John Zawadski sues Mississippi funeral home after it allegedly refused to cremate the body of his late husband after discovering he was gay.
John Zawadski a 83 year old local Mississippi man has been embroiled in a lawsuit against Picayune Funeral Home after the outlet allegedly went back on its word to cremate deceased man, Robert Huskey.
According to AP, the outlet had agreed to cremate Zawadski’s husband, Huskey, 86 who had died in May, 2016 at a nursing home for an agreed fee of $1795 only to renege when arriving paperwork revealed the late man’s spouse to be Zawadski. In turn, the Mississippi funeral home is alleged to have responded that it ‘did not deal with their kind’.
Told Zawadski: ‘It was devastating,’
‘It was like losing an arm and throwing it in the garbage.’
The funeral home’s has in turn denied the lawsuit’s allegations.
Henrietta Brewer, who owns the funeral home with Ted Brewer, denies she ever spoke the words ‘deal with their kind’ to anyone, including anyone at the nursing home.

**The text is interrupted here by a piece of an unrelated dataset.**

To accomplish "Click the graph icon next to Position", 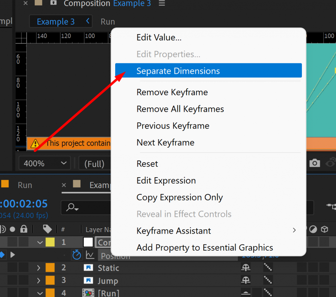I will click(90, 255).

Responding to the suit which was filed by Lambda Legal, an LGBT nonprofit, Picayune Funeral Home attorney Silas McCharen said it was, ‘without substantial justification, frivolous, and groundless in fact and law’.
In a written statement the attorney retorted that Picayune ever refused to provide funeral services based on sexual orientation.

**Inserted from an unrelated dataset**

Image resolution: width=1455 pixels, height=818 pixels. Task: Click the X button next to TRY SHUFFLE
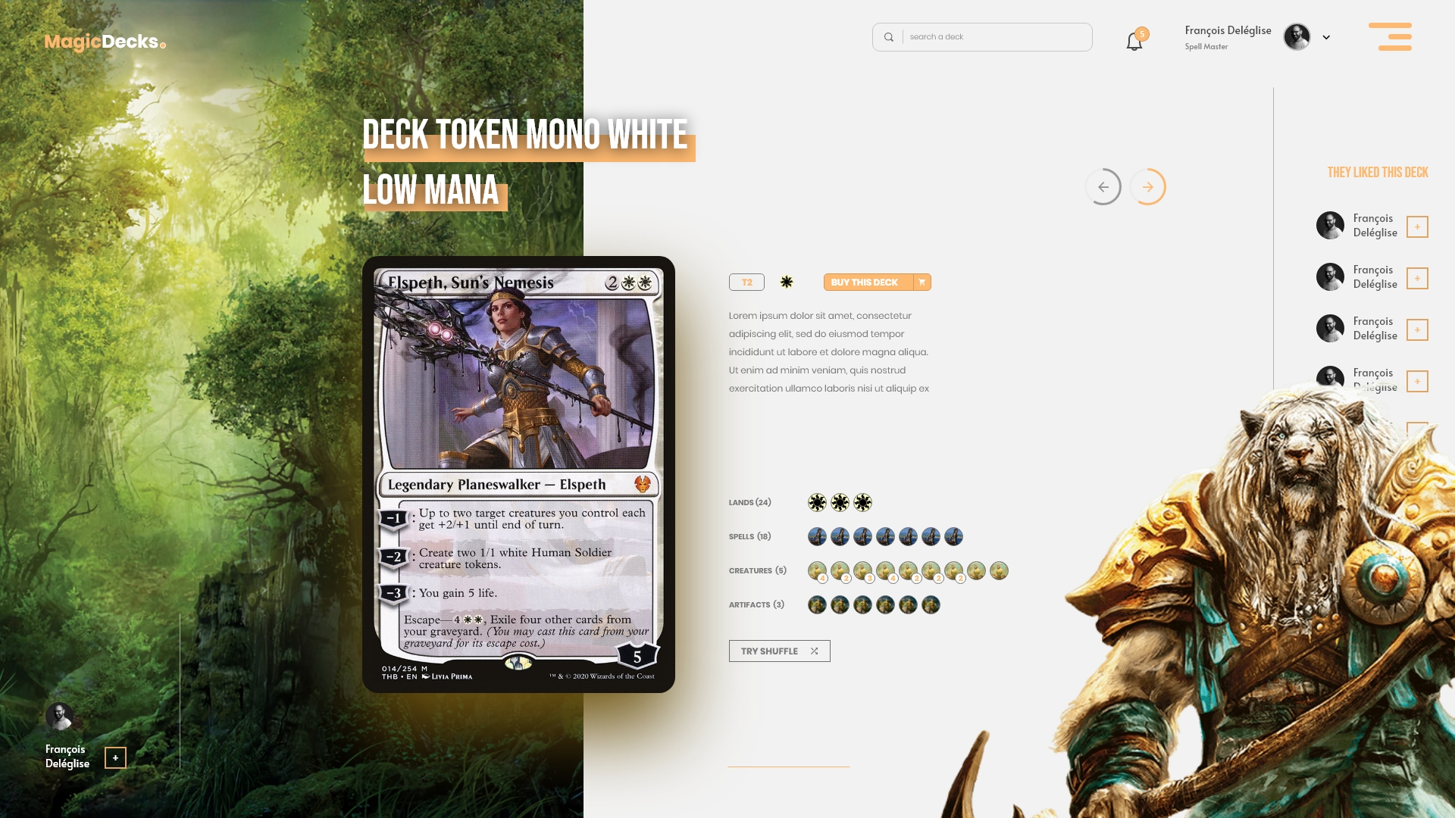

Although the suit asks for monetary damages, Zawadski said it has one aim: ‘That nobody else has to put up with this.’
Reiterated family friend, John Gaspari of Denver: ‘It’s shocking, it’s unbelievable, it’s disgusting that even in somebody’s death people can still hold prejudices’.

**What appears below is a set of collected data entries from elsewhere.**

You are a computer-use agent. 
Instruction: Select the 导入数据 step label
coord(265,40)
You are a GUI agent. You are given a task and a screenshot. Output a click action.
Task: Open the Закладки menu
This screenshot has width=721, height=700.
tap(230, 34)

Told Lambda Legal Counsel Beth Littrell: ‘Almost immediately after losing his husband and partner of more than 50 years, Jack Zawadski’s grief was compounded by injustice and callous treatment from the very place that should have helped ease his suffering’.
Huskey’s body was eventually cremated at another facility but not before some degree of mishap and having to field alternative venues some distance away.
Zawadski and Huskey first met each other in 1965 in Anaheim, California. The two lived together in California, Colorado, Wisconsin and Picayune, Mississippi, and married there on July 17, 2015, shortly after the U.S. Supreme Court struck down laws against same-sex marriage.
It was soon after the two men marrying that Huskey’s death began to deteriorate with the partners of 52 years making arrangements for Huskey’s eventual death. A death that both men had believed to be matter of fact, to be treated with dignity and the peaceful closing of a two lives lived side by side. Except it wasn’t.